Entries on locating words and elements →
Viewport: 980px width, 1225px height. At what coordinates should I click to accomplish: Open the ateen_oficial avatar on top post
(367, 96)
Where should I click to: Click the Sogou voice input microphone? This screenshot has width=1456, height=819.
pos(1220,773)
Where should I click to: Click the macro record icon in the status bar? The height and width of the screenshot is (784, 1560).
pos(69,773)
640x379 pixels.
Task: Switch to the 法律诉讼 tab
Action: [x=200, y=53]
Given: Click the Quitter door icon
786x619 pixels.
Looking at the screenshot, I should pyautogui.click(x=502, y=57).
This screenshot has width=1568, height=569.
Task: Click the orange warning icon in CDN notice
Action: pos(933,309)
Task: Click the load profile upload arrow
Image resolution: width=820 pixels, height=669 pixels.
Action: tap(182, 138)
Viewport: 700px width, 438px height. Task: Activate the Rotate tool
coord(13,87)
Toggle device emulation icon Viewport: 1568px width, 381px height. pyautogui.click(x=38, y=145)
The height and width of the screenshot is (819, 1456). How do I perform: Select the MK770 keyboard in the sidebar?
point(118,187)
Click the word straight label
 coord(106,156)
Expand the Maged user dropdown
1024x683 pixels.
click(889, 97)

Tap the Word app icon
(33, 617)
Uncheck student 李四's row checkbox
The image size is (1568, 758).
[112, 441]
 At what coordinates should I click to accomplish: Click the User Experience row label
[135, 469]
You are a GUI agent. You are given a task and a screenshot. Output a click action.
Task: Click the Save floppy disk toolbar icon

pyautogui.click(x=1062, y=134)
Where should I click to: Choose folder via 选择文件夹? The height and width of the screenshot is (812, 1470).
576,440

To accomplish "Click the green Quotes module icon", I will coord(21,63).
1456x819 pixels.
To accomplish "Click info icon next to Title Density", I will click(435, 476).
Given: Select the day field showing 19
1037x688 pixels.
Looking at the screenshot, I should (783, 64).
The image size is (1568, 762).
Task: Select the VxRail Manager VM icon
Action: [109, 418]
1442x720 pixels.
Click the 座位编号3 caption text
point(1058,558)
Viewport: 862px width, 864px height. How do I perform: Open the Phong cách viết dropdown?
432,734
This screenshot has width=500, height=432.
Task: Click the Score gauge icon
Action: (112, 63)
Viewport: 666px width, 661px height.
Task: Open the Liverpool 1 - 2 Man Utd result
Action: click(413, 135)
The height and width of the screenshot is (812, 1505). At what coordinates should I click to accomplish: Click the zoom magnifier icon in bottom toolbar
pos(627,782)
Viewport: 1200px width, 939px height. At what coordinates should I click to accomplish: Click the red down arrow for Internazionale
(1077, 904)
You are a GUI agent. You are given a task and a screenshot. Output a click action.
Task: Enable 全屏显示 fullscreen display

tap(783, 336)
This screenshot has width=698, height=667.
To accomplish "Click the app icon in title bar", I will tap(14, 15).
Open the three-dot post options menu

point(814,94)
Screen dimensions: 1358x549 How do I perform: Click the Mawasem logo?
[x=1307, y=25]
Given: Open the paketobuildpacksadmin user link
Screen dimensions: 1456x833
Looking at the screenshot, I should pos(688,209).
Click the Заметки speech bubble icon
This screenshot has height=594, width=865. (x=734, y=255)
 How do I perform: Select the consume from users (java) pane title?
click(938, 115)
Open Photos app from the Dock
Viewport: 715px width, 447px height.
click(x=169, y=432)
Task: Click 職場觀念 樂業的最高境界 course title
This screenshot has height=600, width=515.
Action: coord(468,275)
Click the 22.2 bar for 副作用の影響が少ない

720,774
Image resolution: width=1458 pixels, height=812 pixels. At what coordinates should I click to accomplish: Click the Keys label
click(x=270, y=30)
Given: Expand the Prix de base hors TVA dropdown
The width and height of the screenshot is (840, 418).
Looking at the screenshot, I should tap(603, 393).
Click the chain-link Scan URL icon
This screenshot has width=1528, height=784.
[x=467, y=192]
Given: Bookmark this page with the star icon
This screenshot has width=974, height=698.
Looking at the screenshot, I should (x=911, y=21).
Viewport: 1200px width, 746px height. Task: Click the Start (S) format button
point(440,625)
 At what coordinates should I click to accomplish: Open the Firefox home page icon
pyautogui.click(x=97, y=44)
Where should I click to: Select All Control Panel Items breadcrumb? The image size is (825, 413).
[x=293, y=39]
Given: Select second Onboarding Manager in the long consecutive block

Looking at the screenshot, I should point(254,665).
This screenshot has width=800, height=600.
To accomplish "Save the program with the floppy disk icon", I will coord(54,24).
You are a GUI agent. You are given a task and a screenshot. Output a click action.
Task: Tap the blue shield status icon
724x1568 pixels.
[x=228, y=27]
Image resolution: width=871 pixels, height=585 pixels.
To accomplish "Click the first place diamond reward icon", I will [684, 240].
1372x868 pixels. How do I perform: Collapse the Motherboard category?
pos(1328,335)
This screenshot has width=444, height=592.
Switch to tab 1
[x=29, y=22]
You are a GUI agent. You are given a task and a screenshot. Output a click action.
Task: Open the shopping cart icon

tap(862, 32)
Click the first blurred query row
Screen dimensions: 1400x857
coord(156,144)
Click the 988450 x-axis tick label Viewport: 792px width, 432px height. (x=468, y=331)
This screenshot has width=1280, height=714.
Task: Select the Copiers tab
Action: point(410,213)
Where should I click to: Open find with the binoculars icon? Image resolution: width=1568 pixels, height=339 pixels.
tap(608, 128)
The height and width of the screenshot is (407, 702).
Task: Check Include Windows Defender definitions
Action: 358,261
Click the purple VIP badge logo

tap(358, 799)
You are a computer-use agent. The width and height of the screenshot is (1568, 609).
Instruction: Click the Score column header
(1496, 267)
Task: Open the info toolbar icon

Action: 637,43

Problem requirements →
Render the material above as a Markdown table with the columns "Row" and "Line," numbering each non-blank line in order and omitting blank lines.

Response for this exercise →
| Row | Line |
|---|---|
| 1 | Viewport: 980px width, 1225px height. At what coordinates should I click to accomplish: Open the ateen_oficial avatar on top post |
| 2 | (367, 96) |
| 3 | Where should I click to: Click the Sogou voice input microphone? This screenshot has width=1456, height=819. |
| 4 | pos(1220,773) |
| 5 | Where should I click to: Click the macro record icon in the status bar? The height and width of the screenshot is (784, 1560). |
| 6 | pos(69,773) |
| 7 | 640x379 pixels. |
| 8 | Task: Switch to the 法律诉讼 tab |
| 9 | Action: [x=200, y=53] |
| 10 | Given: Click the Quitter door icon |
| 11 | 786x619 pixels. |
| 12 | Looking at the screenshot, I should pyautogui.click(x=502, y=57). |
| 13 | This screenshot has width=1568, height=569. |
| 14 | Task: Click the orange warning icon in CDN notice |
| 15 | Action: pos(933,309) |
| 16 | Task: Click the load profile upload arrow |
| 17 | Image resolution: width=820 pixels, height=669 pixels. |
| 18 | Action: tap(182, 138) |
| 19 | Viewport: 700px width, 438px height. Task: Activate the Rotate tool |
| 20 | coord(13,87) |
| 21 | Toggle device emulation icon Viewport: 1568px width, 381px height. pyautogui.click(x=38, y=145) |
| 22 | The height and width of the screenshot is (819, 1456). How do I perform: Select the MK770 keyboard in the sidebar? |
| 23 | point(118,187) |
| 24 | Click the word straight label |
| 25 |  coord(106,156) |
| 26 | Expand the Maged user dropdown |
| 27 | 1024x683 pixels. |
| 28 | click(889, 97) |
| 29 | Tap the Word app icon |
| 30 | (33, 617) |
| 31 | Uncheck student 李四's row checkbox |
| 32 | The image size is (1568, 758). |
| 33 | [112, 441] |
| 34 |  At what coordinates should I click to accomplish: Click the User Experience row label |
| 35 | [135, 469] |
| 36 | You are a GUI agent. You are given a task and a screenshot. Output a click action. |
| 37 | Task: Click the Save floppy disk toolbar icon |
| 38 | pyautogui.click(x=1062, y=134) |
| 39 | Where should I click to: Choose folder via 选择文件夹? The height and width of the screenshot is (812, 1470). |
| 40 | 576,440 |
| 41 | To accomplish "Click the green Quotes module icon", I will coord(21,63). |
| 42 | 1456x819 pixels. |
| 43 | To accomplish "Click info icon next to Title Density", I will click(435, 476). |
| 44 | Given: Select the day field showing 19 |
| 45 | 1037x688 pixels. |
| 46 | Looking at the screenshot, I should (783, 64). |
| 47 | The image size is (1568, 762). |
| 48 | Task: Select the VxRail Manager VM icon |
| 49 | Action: [109, 418] |
| 50 | 1442x720 pixels. |
| 51 | Click the 座位编号3 caption text |
| 52 | point(1058,558) |
| 53 | Viewport: 862px width, 864px height. How do I perform: Open the Phong cách viết dropdown? |
| 54 | 432,734 |
| 55 | This screenshot has width=500, height=432. |
| 56 | Task: Click the Score gauge icon |
| 57 | Action: (112, 63) |
| 58 | Viewport: 666px width, 661px height. |
| 59 | Task: Open the Liverpool 1 - 2 Man Utd result |
| 60 | Action: click(413, 135) |
| 61 | The height and width of the screenshot is (812, 1505). At what coordinates should I click to accomplish: Click the zoom magnifier icon in bottom toolbar |
| 62 | pos(627,782) |
| 63 | Viewport: 1200px width, 939px height. At what coordinates should I click to accomplish: Click the red down arrow for Internazionale |
| 64 | (1077, 904) |
| 65 | You are a GUI agent. You are given a task and a screenshot. Output a click action. |
| 66 | Task: Enable 全屏显示 fullscreen display |
| 67 | tap(783, 336) |
| 68 | This screenshot has width=698, height=667. |
| 69 | To accomplish "Click the app icon in title bar", I will tap(14, 15). |
| 70 | Open the three-dot post options menu |
| 71 | point(814,94) |
| 72 | Screen dimensions: 1358x549 How do I perform: Click the Mawasem logo? |
| 73 | [x=1307, y=25] |
| 74 | Given: Open the paketobuildpacksadmin user link |
| 75 | Screen dimensions: 1456x833 |
| 76 | Looking at the screenshot, I should pos(688,209). |
| 77 | Click the Заметки speech bubble icon |
| 78 | This screenshot has height=594, width=865. (x=734, y=255) |
| 79 |  How do I perform: Select the consume from users (java) pane title? |
| 80 | click(938, 115) |
| 81 | Open Photos app from the Dock |
| 82 | Viewport: 715px width, 447px height. |
| 83 | click(x=169, y=432) |
| 84 | Task: Click 職場觀念 樂業的最高境界 course title |
| 85 | This screenshot has height=600, width=515. |
| 86 | Action: coord(468,275) |
| 87 | Click the 22.2 bar for 副作用の影響が少ない |
| 88 | 720,774 |
| 89 | Image resolution: width=1458 pixels, height=812 pixels. At what coordinates should I click to accomplish: Click the Keys label |
| 90 | click(x=270, y=30) |
| 91 | Given: Expand the Prix de base hors TVA dropdown |
| 92 | The width and height of the screenshot is (840, 418). |
| 93 | Looking at the screenshot, I should tap(603, 393). |
| 94 | Click the chain-link Scan URL icon |
| 95 | This screenshot has width=1528, height=784. |
| 96 | [x=467, y=192] |
| 97 | Given: Bookmark this page with the star icon |
| 98 | This screenshot has width=974, height=698. |
| 99 | Looking at the screenshot, I should (x=911, y=21). |
| 100 | Viewport: 1200px width, 746px height. Task: Click the Start (S) format button |
| 101 | point(440,625) |
| 102 |  At what coordinates should I click to accomplish: Open the Firefox home page icon |
| 103 | pyautogui.click(x=97, y=44) |
| 104 | Where should I click to: Select All Control Panel Items breadcrumb? The image size is (825, 413). |
| 105 | [x=293, y=39] |
| 106 | Given: Select second Onboarding Manager in the long consecutive block |
| 107 | Looking at the screenshot, I should point(254,665). |
| 108 | This screenshot has width=800, height=600. |
| 109 | To accomplish "Save the program with the floppy disk icon", I will coord(54,24). |
| 110 | You are a GUI agent. You are given a task and a screenshot. Output a click action. |
| 111 | Task: Tap the blue shield status icon |
| 112 | 724x1568 pixels. |
| 113 | [x=228, y=27] |
| 114 | Image resolution: width=871 pixels, height=585 pixels. |
| 115 | To accomplish "Click the first place diamond reward icon", I will [684, 240]. |
| 116 | 1372x868 pixels. How do I perform: Collapse the Motherboard category? |
| 117 | pos(1328,335) |
| 118 | This screenshot has width=444, height=592. |
| 119 | Switch to tab 1 |
| 120 | [x=29, y=22] |
| 121 | You are a GUI agent. You are given a task and a screenshot. Output a click action. |
| 122 | Task: Open the shopping cart icon |
| 123 | tap(862, 32) |
| 124 | Click the first blurred query row |
| 125 | Screen dimensions: 1400x857 |
| 126 | coord(156,144) |
| 127 | Click the 988450 x-axis tick label Viewport: 792px width, 432px height. (x=468, y=331) |
| 128 | This screenshot has width=1280, height=714. |
| 129 | Task: Select the Copiers tab |
| 130 | Action: point(410,213) |
| 131 | Where should I click to: Open find with the binoculars icon? Image resolution: width=1568 pixels, height=339 pixels. |
| 132 | tap(608, 128) |
| 133 | The height and width of the screenshot is (407, 702). |
| 134 | Task: Check Include Windows Defender definitions |
| 135 | Action: 358,261 |
| 136 | Click the purple VIP badge logo |
| 137 | tap(358, 799) |
| 138 | You are a computer-use agent. The width and height of the screenshot is (1568, 609). |
| 139 | Instruction: Click the Score column header |
| 140 | (1496, 267) |
| 141 | Task: Open the info toolbar icon |
| 142 | Action: 637,43 |